TASK INSTRUCTIONS – Find the line with "How do I perform: Expand" in the records below. Output exactly from there until after the line with "Cancel to discard", without pictures.

EXTRACTED ENTRIES –
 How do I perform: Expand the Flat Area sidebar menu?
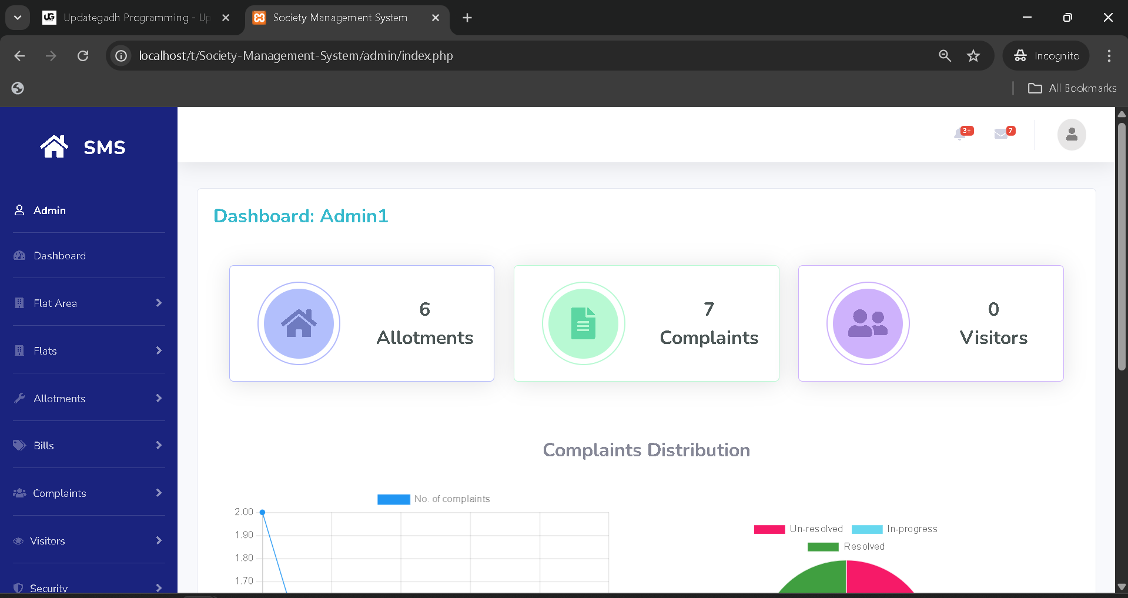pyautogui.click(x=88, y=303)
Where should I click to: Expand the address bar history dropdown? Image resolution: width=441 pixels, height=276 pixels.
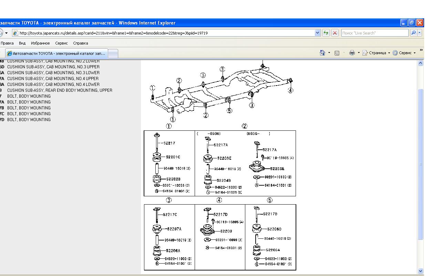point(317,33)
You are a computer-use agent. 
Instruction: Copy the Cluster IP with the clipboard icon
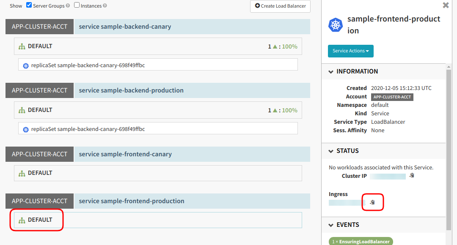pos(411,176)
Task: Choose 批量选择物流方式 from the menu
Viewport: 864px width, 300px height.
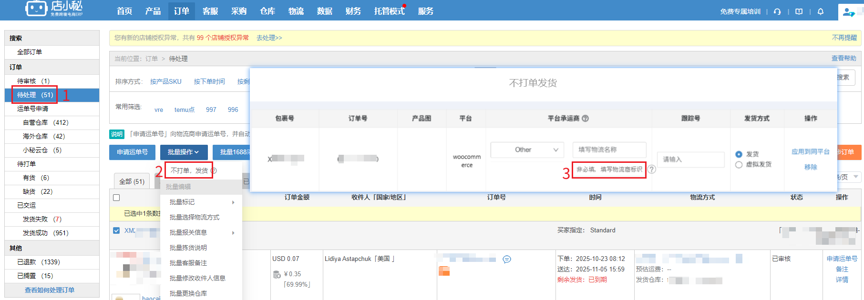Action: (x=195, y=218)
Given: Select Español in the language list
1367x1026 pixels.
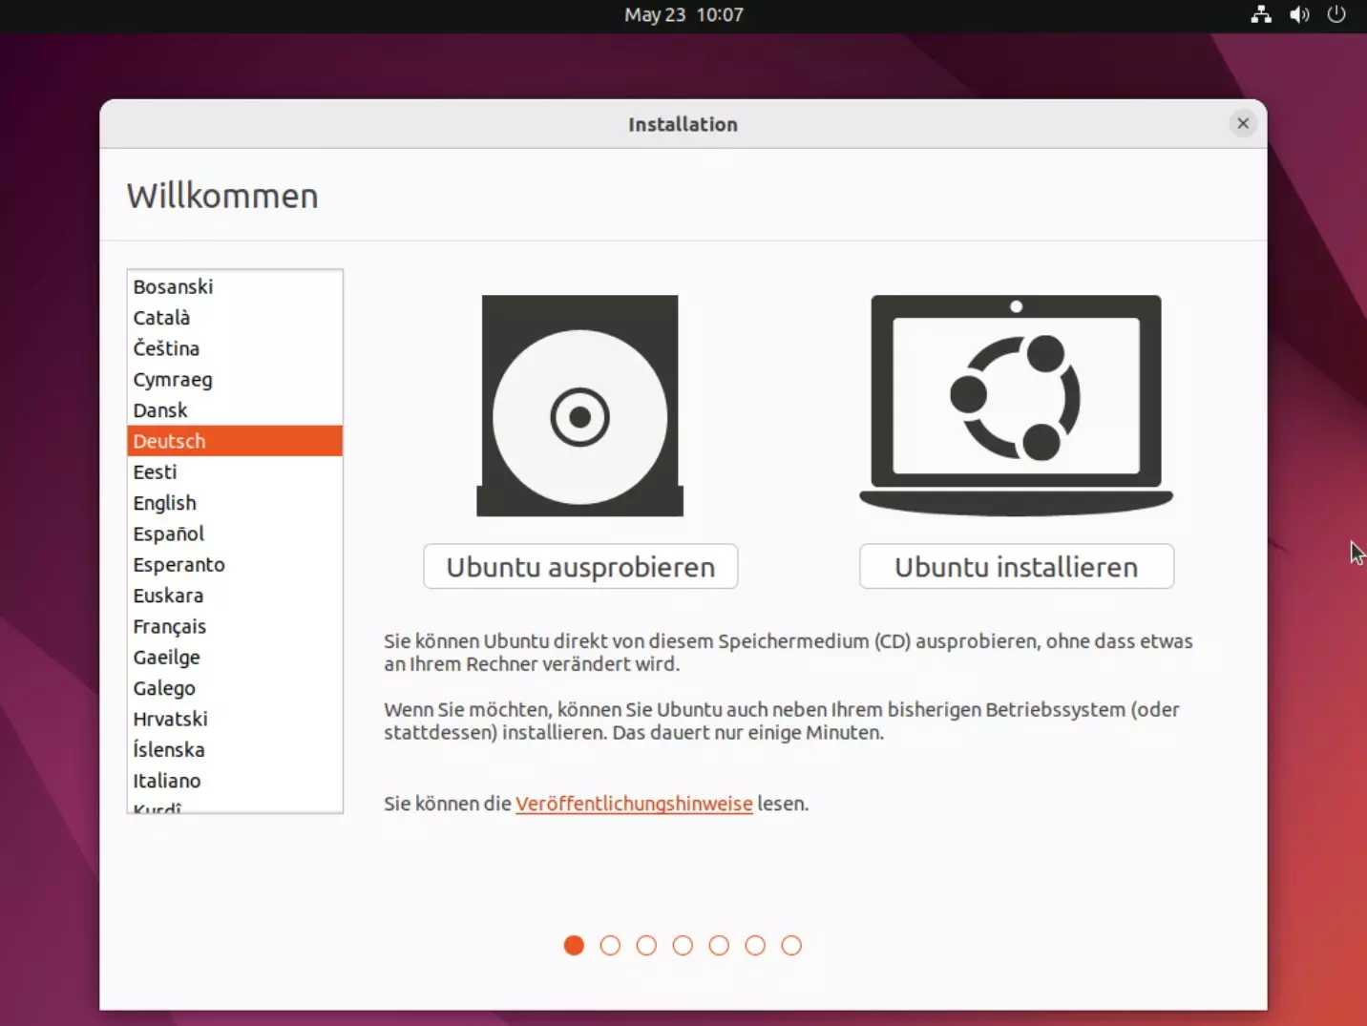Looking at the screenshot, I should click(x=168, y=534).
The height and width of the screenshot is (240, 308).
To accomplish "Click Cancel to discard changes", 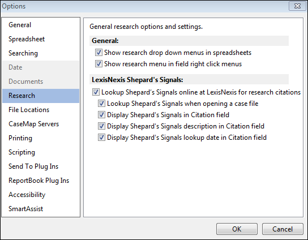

--

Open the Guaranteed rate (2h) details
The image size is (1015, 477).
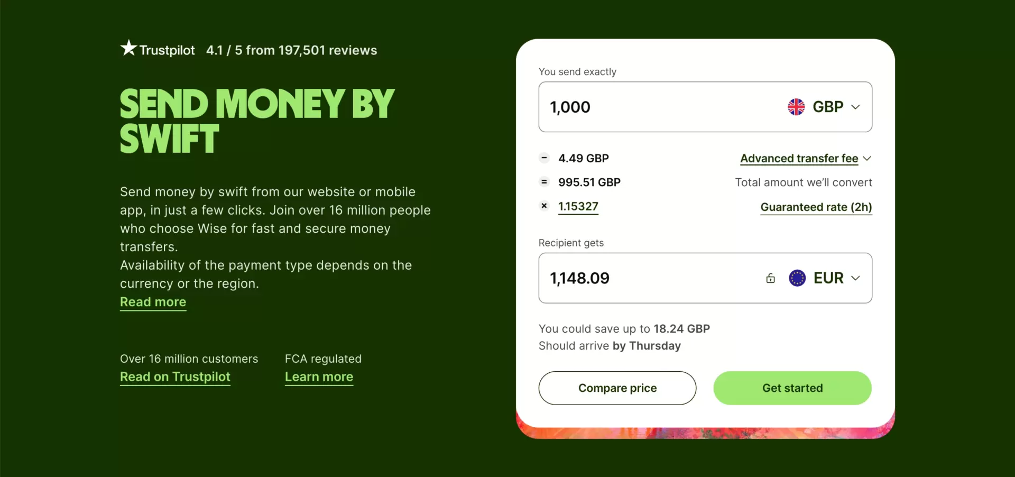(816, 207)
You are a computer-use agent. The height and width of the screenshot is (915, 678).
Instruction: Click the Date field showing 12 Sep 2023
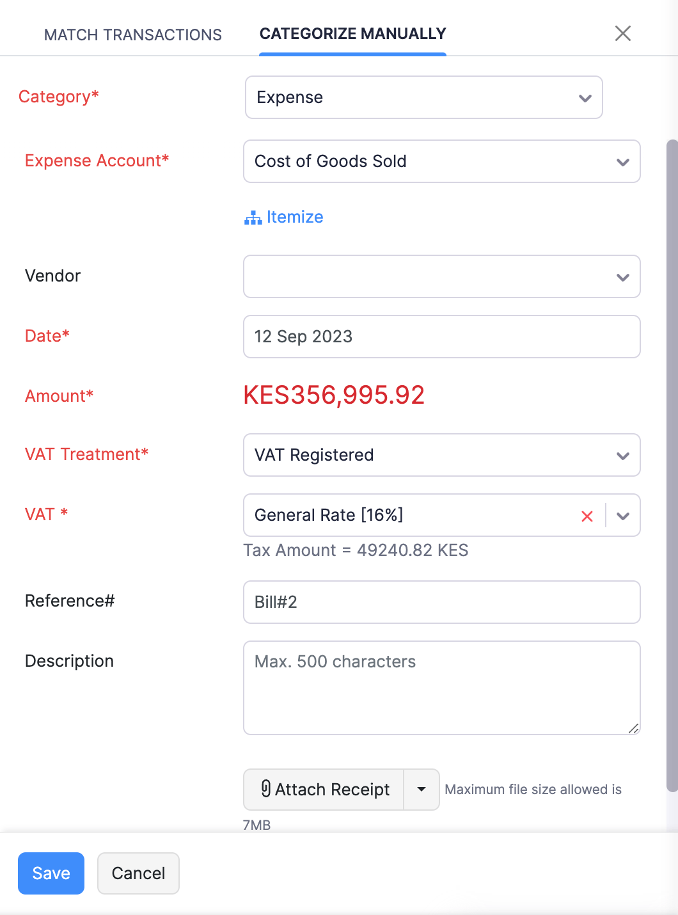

ANSWER TO THE PROBLEM –
 How do I perform: Expand the Flat Area sidebar menu?
pyautogui.click(x=88, y=303)
Where should I click to: Expand the address bar history dropdown? Image resolution: width=441 pixels, height=276 pixels.
point(317,33)
You are a computer-use agent. 
Instruction: Copy the Cluster IP with the clipboard icon
pos(411,176)
Task: Choose 批量选择物流方式 from the menu
Viewport: 864px width, 300px height.
Action: (x=195, y=218)
Given: Select Español in the language list
1367x1026 pixels.
Looking at the screenshot, I should click(x=168, y=534).
The height and width of the screenshot is (240, 308).
To accomplish "Click Cancel to discard changes", 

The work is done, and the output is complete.